TASK DESCRIPTION |
Some lines in the listing hold the word "computer". Return each of them.
============================================================
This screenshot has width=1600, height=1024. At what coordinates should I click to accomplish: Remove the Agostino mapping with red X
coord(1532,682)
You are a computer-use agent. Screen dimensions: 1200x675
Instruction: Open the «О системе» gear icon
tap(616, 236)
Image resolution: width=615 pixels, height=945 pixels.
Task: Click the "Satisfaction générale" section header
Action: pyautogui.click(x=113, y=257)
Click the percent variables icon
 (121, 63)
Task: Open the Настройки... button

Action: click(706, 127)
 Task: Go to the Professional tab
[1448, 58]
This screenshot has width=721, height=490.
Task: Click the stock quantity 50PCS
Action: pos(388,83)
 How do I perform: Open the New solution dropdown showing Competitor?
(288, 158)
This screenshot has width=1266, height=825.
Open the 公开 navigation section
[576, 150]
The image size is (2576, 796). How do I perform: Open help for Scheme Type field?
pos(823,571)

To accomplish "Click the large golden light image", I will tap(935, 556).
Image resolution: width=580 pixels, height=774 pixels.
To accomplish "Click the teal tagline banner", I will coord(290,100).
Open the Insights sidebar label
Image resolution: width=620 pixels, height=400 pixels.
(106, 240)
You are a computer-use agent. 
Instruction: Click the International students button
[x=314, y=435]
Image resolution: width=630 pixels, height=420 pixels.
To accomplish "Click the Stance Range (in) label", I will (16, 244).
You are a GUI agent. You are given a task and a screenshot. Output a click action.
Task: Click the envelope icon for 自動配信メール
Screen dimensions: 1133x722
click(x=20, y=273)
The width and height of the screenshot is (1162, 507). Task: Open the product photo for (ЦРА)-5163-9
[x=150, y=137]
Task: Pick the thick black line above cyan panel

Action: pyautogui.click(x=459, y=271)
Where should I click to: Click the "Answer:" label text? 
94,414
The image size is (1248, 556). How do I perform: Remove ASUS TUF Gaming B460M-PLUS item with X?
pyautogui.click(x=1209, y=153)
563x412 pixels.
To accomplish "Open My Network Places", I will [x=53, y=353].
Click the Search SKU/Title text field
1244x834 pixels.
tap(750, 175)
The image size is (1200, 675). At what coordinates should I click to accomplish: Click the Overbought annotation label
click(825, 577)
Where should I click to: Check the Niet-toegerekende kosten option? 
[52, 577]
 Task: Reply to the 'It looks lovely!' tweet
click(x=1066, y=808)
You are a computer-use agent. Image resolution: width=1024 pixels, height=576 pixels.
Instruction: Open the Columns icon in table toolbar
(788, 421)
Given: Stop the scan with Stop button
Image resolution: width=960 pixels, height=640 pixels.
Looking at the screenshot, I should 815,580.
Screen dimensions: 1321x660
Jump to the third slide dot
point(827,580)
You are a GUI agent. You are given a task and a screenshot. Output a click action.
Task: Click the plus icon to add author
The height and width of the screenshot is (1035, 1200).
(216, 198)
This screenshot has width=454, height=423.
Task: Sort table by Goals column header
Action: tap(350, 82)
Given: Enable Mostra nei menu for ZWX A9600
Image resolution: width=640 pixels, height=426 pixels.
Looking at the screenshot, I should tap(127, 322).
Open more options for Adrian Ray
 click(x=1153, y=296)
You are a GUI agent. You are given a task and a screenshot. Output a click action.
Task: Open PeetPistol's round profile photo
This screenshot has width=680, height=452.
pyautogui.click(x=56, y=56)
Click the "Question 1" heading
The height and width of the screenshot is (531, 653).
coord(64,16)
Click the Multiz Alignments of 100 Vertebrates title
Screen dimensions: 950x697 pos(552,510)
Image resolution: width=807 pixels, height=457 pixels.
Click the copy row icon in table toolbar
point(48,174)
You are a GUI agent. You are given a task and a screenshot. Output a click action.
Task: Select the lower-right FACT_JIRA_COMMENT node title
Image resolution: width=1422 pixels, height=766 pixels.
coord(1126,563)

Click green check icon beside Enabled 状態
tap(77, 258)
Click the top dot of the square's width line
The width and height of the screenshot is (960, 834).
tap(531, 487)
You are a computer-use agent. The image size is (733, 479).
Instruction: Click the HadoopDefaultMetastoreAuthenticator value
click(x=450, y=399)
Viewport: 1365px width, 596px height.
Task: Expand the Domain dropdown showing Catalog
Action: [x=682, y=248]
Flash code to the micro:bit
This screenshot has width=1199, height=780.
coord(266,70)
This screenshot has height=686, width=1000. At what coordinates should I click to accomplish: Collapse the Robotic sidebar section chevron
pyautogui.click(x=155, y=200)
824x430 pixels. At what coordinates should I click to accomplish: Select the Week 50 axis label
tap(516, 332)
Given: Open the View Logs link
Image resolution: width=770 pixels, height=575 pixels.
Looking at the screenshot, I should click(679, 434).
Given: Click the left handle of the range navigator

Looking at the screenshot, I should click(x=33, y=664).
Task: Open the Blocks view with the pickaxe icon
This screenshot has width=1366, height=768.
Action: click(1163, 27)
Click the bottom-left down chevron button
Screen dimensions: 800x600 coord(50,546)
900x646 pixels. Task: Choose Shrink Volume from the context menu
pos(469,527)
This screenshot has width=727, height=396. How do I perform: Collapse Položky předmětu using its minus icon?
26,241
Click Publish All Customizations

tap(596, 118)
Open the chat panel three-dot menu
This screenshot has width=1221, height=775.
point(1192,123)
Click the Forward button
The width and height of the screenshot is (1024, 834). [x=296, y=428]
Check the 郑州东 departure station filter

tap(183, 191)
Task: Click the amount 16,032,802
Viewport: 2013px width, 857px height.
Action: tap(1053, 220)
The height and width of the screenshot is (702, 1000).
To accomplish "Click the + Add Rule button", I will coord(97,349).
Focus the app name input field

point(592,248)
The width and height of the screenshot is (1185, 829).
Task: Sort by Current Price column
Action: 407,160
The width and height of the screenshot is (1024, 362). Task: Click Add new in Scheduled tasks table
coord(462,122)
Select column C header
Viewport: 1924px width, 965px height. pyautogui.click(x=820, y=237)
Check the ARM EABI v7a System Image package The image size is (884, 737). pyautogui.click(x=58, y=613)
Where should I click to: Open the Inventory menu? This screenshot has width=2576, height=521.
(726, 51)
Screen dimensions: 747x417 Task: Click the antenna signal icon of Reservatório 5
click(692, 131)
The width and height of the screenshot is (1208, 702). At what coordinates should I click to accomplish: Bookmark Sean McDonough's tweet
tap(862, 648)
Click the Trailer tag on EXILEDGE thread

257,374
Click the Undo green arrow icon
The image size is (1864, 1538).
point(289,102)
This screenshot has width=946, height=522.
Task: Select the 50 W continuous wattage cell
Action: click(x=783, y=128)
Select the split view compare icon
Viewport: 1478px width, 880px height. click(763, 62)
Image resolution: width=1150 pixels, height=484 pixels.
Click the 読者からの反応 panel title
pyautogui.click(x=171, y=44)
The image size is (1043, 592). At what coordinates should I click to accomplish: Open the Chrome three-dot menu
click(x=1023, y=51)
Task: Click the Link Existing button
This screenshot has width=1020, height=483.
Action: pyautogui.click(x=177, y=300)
============================================================
EXPECTED ANSWER |
You are a computer-use agent. Screen dimensions: 1200x675
You are a computer-use agent. 
You are a computer-use agent. Image resolution: width=1024 pixels, height=576 pixels.
You are a computer-use agent. The image size is (733, 479).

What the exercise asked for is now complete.